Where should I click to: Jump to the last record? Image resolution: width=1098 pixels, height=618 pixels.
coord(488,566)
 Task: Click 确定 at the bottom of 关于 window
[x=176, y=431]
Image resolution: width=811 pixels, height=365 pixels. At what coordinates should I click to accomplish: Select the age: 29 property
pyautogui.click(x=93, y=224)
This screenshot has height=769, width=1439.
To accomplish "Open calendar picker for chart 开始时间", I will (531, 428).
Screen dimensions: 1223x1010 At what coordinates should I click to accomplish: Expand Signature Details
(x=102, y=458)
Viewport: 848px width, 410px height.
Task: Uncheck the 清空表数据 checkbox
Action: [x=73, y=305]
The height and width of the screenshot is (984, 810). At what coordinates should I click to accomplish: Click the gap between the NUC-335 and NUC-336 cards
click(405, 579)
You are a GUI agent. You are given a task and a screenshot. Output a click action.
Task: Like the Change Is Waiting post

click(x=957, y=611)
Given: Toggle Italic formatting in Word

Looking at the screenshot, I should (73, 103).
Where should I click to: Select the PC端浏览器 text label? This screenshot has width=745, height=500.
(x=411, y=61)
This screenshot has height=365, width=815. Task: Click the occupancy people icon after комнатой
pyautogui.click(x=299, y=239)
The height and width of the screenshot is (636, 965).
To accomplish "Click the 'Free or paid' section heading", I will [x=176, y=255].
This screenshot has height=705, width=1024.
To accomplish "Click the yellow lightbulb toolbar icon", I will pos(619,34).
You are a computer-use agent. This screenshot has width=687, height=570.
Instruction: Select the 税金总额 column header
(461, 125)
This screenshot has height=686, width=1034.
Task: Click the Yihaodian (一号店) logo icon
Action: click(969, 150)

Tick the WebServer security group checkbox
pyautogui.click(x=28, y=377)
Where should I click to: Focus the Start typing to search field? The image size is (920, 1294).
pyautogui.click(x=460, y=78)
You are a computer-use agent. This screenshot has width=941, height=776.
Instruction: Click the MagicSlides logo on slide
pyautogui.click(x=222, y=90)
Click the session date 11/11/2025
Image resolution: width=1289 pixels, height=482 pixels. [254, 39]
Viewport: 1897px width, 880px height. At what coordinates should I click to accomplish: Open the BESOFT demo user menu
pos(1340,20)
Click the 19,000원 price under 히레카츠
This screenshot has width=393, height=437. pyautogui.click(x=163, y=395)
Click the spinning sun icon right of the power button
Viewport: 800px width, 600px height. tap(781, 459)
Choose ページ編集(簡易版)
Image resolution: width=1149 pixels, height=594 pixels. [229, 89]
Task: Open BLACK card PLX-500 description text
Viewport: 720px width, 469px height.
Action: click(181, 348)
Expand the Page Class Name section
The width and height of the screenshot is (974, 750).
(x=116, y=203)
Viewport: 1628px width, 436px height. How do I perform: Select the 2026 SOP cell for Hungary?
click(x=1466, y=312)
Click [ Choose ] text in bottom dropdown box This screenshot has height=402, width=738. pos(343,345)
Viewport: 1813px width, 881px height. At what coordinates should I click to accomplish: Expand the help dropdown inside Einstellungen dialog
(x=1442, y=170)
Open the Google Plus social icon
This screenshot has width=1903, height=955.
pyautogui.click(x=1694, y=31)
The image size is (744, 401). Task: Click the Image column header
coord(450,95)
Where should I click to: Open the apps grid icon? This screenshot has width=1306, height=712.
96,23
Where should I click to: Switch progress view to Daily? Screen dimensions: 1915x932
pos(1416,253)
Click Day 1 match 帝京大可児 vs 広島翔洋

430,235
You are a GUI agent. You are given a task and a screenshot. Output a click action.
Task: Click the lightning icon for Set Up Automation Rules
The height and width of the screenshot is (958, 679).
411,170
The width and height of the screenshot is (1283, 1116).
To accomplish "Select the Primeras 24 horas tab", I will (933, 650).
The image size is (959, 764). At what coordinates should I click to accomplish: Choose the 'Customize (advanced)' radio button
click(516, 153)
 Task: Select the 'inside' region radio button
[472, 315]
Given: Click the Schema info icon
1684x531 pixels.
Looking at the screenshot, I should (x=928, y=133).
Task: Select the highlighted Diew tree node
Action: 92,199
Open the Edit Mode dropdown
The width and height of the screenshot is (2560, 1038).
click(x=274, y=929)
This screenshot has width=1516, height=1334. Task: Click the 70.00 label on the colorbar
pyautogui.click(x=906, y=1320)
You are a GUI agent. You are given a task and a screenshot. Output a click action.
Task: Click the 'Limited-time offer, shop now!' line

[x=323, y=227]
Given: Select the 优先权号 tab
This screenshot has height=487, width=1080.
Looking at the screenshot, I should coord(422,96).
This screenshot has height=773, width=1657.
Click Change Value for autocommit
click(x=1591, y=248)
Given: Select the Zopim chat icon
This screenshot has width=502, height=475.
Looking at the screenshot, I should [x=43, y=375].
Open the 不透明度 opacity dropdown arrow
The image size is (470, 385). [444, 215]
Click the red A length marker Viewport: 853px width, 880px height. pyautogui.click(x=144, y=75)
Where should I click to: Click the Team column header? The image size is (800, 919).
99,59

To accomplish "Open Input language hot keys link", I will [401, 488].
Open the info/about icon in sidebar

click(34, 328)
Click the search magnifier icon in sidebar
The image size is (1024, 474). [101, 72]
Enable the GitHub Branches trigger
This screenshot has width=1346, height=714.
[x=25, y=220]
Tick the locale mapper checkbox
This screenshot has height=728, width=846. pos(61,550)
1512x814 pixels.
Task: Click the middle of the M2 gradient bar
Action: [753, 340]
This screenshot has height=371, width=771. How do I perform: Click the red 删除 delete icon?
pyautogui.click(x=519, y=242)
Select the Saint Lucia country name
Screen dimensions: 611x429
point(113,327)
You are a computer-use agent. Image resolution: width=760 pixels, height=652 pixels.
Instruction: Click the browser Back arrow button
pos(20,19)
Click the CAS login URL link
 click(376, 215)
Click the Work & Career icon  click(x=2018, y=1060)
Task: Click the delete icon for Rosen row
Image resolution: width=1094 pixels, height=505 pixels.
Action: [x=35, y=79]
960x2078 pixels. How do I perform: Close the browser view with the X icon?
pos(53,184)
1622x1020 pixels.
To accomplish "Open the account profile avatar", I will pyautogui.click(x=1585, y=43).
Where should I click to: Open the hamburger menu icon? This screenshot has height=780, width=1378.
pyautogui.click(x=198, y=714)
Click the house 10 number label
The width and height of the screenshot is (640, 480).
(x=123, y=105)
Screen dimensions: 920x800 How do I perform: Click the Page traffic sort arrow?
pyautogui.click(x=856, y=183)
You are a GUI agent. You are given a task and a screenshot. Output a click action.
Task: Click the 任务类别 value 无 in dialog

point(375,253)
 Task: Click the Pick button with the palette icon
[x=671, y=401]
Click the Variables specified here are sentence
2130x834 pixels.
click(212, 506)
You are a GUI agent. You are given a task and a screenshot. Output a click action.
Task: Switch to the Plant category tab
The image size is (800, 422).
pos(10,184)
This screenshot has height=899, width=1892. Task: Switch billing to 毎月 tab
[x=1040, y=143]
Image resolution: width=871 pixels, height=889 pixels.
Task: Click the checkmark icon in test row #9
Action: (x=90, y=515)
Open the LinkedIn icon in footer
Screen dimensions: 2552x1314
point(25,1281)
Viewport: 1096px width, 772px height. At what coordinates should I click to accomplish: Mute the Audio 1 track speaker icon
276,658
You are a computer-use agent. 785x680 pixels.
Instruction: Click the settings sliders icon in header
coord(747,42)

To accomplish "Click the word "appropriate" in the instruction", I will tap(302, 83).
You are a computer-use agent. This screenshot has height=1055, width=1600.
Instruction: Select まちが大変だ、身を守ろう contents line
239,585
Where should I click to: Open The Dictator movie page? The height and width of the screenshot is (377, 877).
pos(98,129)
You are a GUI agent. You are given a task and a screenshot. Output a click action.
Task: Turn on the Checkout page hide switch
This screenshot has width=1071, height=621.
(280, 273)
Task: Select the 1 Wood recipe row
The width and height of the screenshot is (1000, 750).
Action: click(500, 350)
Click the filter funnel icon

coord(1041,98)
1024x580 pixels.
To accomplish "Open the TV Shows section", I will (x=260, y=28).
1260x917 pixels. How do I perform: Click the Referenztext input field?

────

--- Work to be completed ---
Your response should consist solely of the lines from the one containing "1024x580 pixels." to the end of the entries, both ends included, exactly as they appear.

--- Exercise answer ---
1024x580 pixels.
To accomplish "Open the TV Shows section", I will (x=260, y=28).
1260x917 pixels. How do I perform: Click the Referenztext input field?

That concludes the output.